Slight challenge this one, it's one of the dead astronaut fx abductor pcb's with no silkscreen so had to concentrate and couldn't let a good deal pass me by!

Nighmare trying to squeeze it into a 1590BB I had to chop bits off the DC jack etc doesn't look great inside but I just wanted it in after messing with 9 pots countless times

Partially etched enclosure only the mix level labelling is etched on the front I just couldn't get the binary numbers to look ok so just eventually left the toner transfer and clearcoated it

Rear is supposed to look like a sticker this part etched easily

The copper strip on the front isn't some design idea I messed up the last two 3mm LED drill holes managed to drill all the pot holes inline and made a mess of the easiest one's, knobs are what I had I'll likely change them for black eventually

Great sounding delay x 4 very easy to get ambient delay tones

The switching comes with tails whether you want it or not so added a master bypass footswitch


----------



## lcipher3 (Sep 3, 2020)

looks really cool - im a sucker for ambient delay
where did you get the pcb - his site?

what type of pots and how do they mount?  9mm?

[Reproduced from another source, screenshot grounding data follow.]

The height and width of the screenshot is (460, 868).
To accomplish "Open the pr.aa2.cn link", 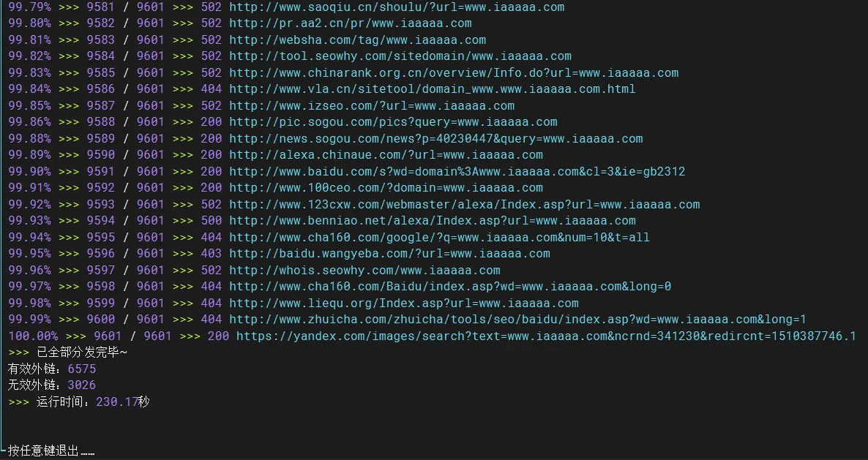I will coord(351,23).
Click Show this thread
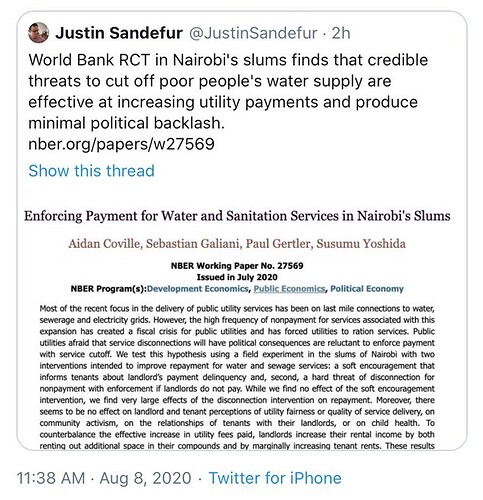This screenshot has height=500, width=483. (91, 171)
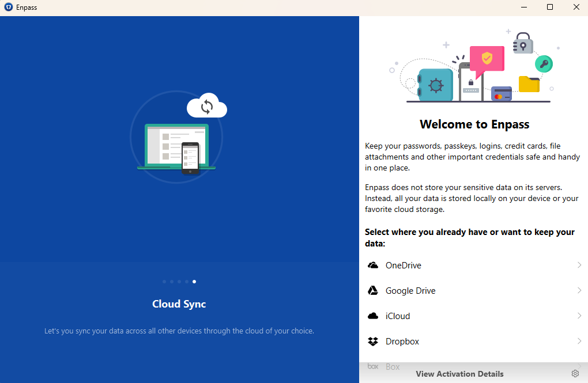Click the OneDrive cloud icon
Image resolution: width=588 pixels, height=383 pixels.
[x=373, y=266]
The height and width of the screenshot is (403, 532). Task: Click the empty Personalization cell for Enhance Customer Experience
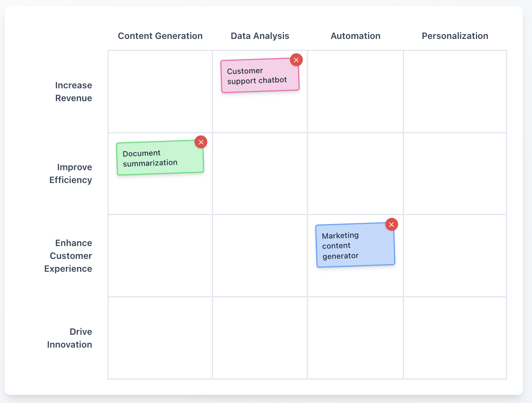(455, 256)
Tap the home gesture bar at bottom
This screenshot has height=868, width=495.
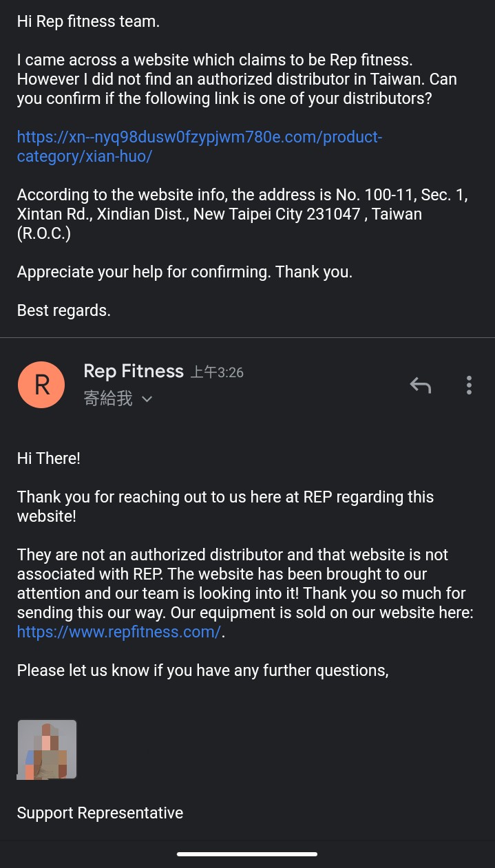click(x=247, y=854)

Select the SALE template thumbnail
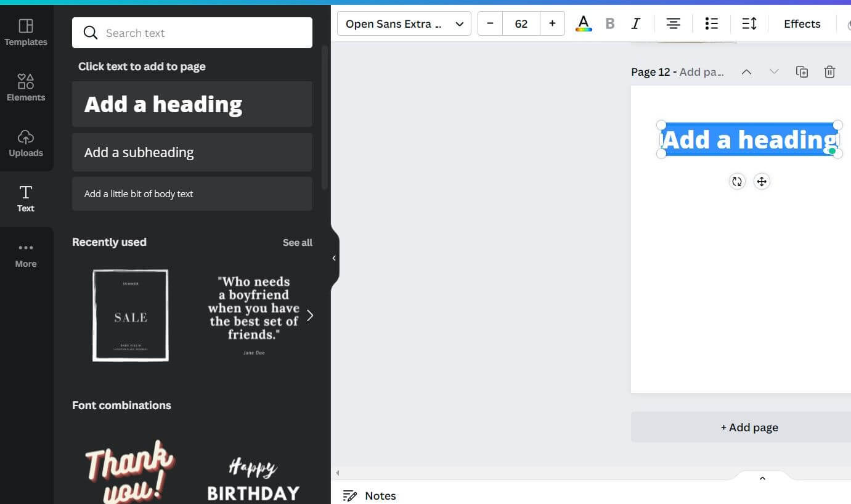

how do you like it compared to other delays?


----------



## Mcknib (Sep 3, 2020)

Thanks, yes deadastronautfx






						Deadastronautfx
					

Pcb guitar effects pedal projects




					deadastronaut.wixsite.com
				




Probably one of the best ambient one's I've tried really easy to dial in 

They're actually 16mm pots with plastic covers removed the long/short switch is board mounted for securing it in you could go with 9mm I think but the time pot is 2MB so a bitch to find


----------



## lcipher3 (Sep 4, 2020)

Mcknib said:


> Thanks, yes deadastronautfx
> 
> 
> 
> ...



Thanks - I'm going to have to get one of those.   Do you have any other of his pedals you'd recommend?


----------



## Mcknib (Sep 4, 2020)

The only other one I've built is the tremshifter optical tremolo with filter that gets some interesting sounds

I've got a dreamtime delay pcb but building that's way down the list

He demos most of his designs on his site and you'll find most on his you tube channel









						DEADASTRONAUTFX
					

Hi welcome to my world of guitar related stuff...here i am demonstrating my various handbuilt pedals....they are all true bypass.and i build them to order. i...




					www.youtube.com
				




He also does an etching tutorial which is pretty good

He makes all of his projects public over on DIYSB and if you email he's pretty quick at answering

So all round a good guy


----------



## lcipher3 (Sep 4, 2020)

yeah I'm really liking the sounds he gets.  The Chasm Reverb is interesting me with the oscillator


----------



## Nostradoomus (Sep 5, 2020)

Always wanted one of his boards...I just got the boards for a Sagan delay so I think I’ll be covered there


----------